- EXERCISE DESCRIPTION -
Translate this sentence from the passage on the Fab 36 loan agreements into Spanish: "The occurrence of a default under the Fab 36 Loan Agreements would permit the lenders to accelerate the repayment of all amounts outstanding under the Fab 36 Term Loan."

In general, any default with respect to other indebtedness of AMD or AMD Fab 36 KG that is not cured,
would result in a cross-default under the Fab 36 Loan Agreements.
The occurrence of a default under the Fab 36 Loan Agreements would permit the lenders to accelerate the
repayment of all amounts outstanding under the Fab 36 Term Loan. In addition, the occurrence of a default under
this agreement could result in a cross-default under the indenture governing the Company’s 7.75% Notes, 6.00%
Notes, and 5.75% Notes. In the event the transactions contemplated by the Master Transaction Agreement are
consummated and the approval of the lenders is received, the Company’s ownership interests in AMD Fab 36
Holding GmbH, AMD Fab 36 Admin GmbH, AMD Fab 36 KG and AMD Fab 36 LLC, the group of German
subsidiaries that own Fab 36, as well as the Fab 36 Term Loan and related agreements will be transferred to The
Foundry Company, whose financial results will continue to be consolidated in the Company’s consolidated
financial statements. In addition, immediately prior to the consummation of the transactions contemplated by the
Master Transaction Agreement, AMD Fab 36 Holding and AMD Fab 36 Admin intend to repurchase the limited
and silent partnership interests in AMD Fab 36 KG held by Leipziger Messe, who will withdraw as a partner of
AMD Fab 36 KG.

- DATA RECORDS -
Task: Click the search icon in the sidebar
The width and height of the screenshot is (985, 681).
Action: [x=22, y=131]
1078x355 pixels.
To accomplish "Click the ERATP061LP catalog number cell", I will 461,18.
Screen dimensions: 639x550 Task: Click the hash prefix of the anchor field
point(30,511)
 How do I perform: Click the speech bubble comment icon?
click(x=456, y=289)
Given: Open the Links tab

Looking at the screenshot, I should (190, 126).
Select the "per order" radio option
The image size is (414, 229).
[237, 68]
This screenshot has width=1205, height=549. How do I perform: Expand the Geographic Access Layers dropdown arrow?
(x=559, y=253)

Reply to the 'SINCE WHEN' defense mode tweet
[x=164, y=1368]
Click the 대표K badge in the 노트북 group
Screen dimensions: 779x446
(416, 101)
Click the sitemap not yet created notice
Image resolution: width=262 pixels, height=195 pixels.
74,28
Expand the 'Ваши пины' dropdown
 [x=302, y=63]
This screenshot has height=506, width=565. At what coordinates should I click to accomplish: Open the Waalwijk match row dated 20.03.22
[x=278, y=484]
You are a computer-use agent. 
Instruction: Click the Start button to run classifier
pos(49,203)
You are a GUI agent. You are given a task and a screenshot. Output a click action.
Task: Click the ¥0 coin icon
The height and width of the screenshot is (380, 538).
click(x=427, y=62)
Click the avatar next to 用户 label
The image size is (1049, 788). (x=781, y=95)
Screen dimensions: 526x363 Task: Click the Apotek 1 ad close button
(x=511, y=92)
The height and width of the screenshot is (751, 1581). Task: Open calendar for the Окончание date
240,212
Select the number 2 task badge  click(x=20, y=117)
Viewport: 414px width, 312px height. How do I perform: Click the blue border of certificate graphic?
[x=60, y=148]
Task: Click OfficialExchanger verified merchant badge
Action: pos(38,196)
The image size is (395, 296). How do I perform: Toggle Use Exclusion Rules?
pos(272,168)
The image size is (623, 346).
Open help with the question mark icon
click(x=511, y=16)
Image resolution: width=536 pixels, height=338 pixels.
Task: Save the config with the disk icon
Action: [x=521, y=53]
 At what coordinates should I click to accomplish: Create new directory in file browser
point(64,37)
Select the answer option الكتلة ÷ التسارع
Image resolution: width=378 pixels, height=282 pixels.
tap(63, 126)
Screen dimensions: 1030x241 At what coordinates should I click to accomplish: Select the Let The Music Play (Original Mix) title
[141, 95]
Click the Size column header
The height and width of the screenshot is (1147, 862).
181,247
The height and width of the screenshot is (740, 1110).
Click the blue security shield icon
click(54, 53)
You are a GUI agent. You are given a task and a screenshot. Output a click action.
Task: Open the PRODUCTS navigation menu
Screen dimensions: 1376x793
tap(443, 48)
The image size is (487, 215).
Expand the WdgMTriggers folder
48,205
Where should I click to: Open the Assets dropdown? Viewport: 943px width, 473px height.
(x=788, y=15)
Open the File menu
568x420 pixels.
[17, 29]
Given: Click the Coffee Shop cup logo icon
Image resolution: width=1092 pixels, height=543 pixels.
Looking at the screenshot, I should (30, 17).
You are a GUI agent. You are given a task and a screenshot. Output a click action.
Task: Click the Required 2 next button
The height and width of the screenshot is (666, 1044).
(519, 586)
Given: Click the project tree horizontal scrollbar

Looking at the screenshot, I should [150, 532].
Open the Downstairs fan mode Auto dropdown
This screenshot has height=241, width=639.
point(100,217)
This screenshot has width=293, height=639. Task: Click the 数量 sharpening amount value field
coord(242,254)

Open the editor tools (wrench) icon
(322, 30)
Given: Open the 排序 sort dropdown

- TASK RESPONSE -
La ocurrencia de un incumplimiento en virtud de los Contratos de Préstamo de Fab 36 permitiría a los prestamistas acelerar el reembolso de todos los importes pendientes en virtud del Préstamo a Plazo de Fab 36.